■ **Problem details**
Rewrite the records below as a Markdown table with the columns "Row" and "Line." Give every non-blank line its own numbered row and leave out blank lines.

■ **Supplied records**
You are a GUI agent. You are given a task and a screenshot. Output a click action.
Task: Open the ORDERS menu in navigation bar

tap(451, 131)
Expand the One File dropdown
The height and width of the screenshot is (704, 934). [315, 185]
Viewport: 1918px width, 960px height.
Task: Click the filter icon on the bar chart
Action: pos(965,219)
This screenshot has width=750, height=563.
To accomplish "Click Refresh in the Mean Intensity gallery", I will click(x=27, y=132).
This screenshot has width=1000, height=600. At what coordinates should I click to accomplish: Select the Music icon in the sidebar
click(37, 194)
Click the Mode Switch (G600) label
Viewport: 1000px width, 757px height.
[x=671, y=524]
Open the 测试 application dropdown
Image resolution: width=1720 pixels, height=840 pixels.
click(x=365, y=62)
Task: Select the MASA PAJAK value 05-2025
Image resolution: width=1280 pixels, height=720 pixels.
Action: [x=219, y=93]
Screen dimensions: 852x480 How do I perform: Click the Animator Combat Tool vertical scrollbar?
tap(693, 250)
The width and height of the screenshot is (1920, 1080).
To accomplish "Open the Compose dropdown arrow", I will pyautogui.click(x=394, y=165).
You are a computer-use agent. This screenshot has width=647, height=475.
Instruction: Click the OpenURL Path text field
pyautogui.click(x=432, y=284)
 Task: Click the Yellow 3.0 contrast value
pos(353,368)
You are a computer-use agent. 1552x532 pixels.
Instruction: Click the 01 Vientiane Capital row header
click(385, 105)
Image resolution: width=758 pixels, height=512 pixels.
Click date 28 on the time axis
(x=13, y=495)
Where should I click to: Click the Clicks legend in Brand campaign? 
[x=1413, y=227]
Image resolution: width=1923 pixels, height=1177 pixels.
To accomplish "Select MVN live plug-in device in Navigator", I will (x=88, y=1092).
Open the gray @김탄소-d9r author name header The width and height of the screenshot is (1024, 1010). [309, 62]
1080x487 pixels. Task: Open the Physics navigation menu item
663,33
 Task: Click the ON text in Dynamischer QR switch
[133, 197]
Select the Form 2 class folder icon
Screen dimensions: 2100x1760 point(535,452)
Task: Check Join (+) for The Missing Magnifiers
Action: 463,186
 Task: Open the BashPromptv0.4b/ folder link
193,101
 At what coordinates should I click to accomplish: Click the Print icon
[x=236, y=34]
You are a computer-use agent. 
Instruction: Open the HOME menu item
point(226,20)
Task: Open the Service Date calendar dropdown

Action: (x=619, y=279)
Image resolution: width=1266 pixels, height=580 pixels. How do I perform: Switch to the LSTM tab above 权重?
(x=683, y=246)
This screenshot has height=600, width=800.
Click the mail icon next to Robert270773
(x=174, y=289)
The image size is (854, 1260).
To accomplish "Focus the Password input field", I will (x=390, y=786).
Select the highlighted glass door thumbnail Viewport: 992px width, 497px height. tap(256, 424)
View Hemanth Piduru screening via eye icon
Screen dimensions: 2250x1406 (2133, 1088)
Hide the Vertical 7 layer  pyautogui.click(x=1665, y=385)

■ **Output for this exercise**
| Row | Line |
|---|---|
| 1 | You are a GUI agent. You are given a task and a screenshot. Output a click action. |
| 2 | Task: Open the ORDERS menu in navigation bar |
| 3 | tap(451, 131) |
| 4 | Expand the One File dropdown |
| 5 | The height and width of the screenshot is (704, 934). [315, 185] |
| 6 | Viewport: 1918px width, 960px height. |
| 7 | Task: Click the filter icon on the bar chart |
| 8 | Action: pos(965,219) |
| 9 | This screenshot has width=750, height=563. |
| 10 | To accomplish "Click Refresh in the Mean Intensity gallery", I will click(x=27, y=132). |
| 11 | This screenshot has width=1000, height=600. At what coordinates should I click to accomplish: Select the Music icon in the sidebar |
| 12 | click(37, 194) |
| 13 | Click the Mode Switch (G600) label |
| 14 | Viewport: 1000px width, 757px height. |
| 15 | [x=671, y=524] |
| 16 | Open the 测试 application dropdown |
| 17 | Image resolution: width=1720 pixels, height=840 pixels. |
| 18 | click(x=365, y=62) |
| 19 | Task: Select the MASA PAJAK value 05-2025 |
| 20 | Image resolution: width=1280 pixels, height=720 pixels. |
| 21 | Action: [x=219, y=93] |
| 22 | Screen dimensions: 852x480 How do I perform: Click the Animator Combat Tool vertical scrollbar? |
| 23 | tap(693, 250) |
| 24 | The width and height of the screenshot is (1920, 1080). |
| 25 | To accomplish "Open the Compose dropdown arrow", I will pyautogui.click(x=394, y=165). |
| 26 | You are a computer-use agent. This screenshot has width=647, height=475. |
| 27 | Instruction: Click the OpenURL Path text field |
| 28 | pyautogui.click(x=432, y=284) |
| 29 |  Task: Click the Yellow 3.0 contrast value |
| 30 | pos(353,368) |
| 31 | You are a computer-use agent. 1552x532 pixels. |
| 32 | Instruction: Click the 01 Vientiane Capital row header |
| 33 | click(385, 105) |
| 34 | Image resolution: width=758 pixels, height=512 pixels. |
| 35 | Click date 28 on the time axis |
| 36 | (x=13, y=495) |
| 37 | Where should I click to: Click the Clicks legend in Brand campaign?  |
| 38 | [x=1413, y=227] |
| 39 | Image resolution: width=1923 pixels, height=1177 pixels. |
| 40 | To accomplish "Select MVN live plug-in device in Navigator", I will (x=88, y=1092). |
| 41 | Open the gray @김탄소-d9r author name header The width and height of the screenshot is (1024, 1010). [309, 62] |
| 42 | 1080x487 pixels. Task: Open the Physics navigation menu item |
| 43 | 663,33 |
| 44 |  Task: Click the ON text in Dynamischer QR switch |
| 45 | [133, 197] |
| 46 | Select the Form 2 class folder icon |
| 47 | Screen dimensions: 2100x1760 point(535,452) |
| 48 | Task: Check Join (+) for The Missing Magnifiers |
| 49 | Action: 463,186 |
| 50 |  Task: Open the BashPromptv0.4b/ folder link |
| 51 | 193,101 |
| 52 |  At what coordinates should I click to accomplish: Click the Print icon |
| 53 | [x=236, y=34] |
| 54 | You are a computer-use agent.  |
| 55 | Instruction: Open the HOME menu item |
| 56 | point(226,20) |
| 57 | Task: Open the Service Date calendar dropdown |
| 58 | Action: (x=619, y=279) |
| 59 | Image resolution: width=1266 pixels, height=580 pixels. How do I perform: Switch to the LSTM tab above 权重? |
| 60 | (x=683, y=246) |
| 61 | This screenshot has height=600, width=800. |
| 62 | Click the mail icon next to Robert270773 |
| 63 | (x=174, y=289) |
| 64 | The image size is (854, 1260). |
| 65 | To accomplish "Focus the Password input field", I will (x=390, y=786). |
| 66 | Select the highlighted glass door thumbnail Viewport: 992px width, 497px height. tap(256, 424) |
| 67 | View Hemanth Piduru screening via eye icon |
| 68 | Screen dimensions: 2250x1406 (2133, 1088) |
| 69 | Hide the Vertical 7 layer  pyautogui.click(x=1665, y=385) |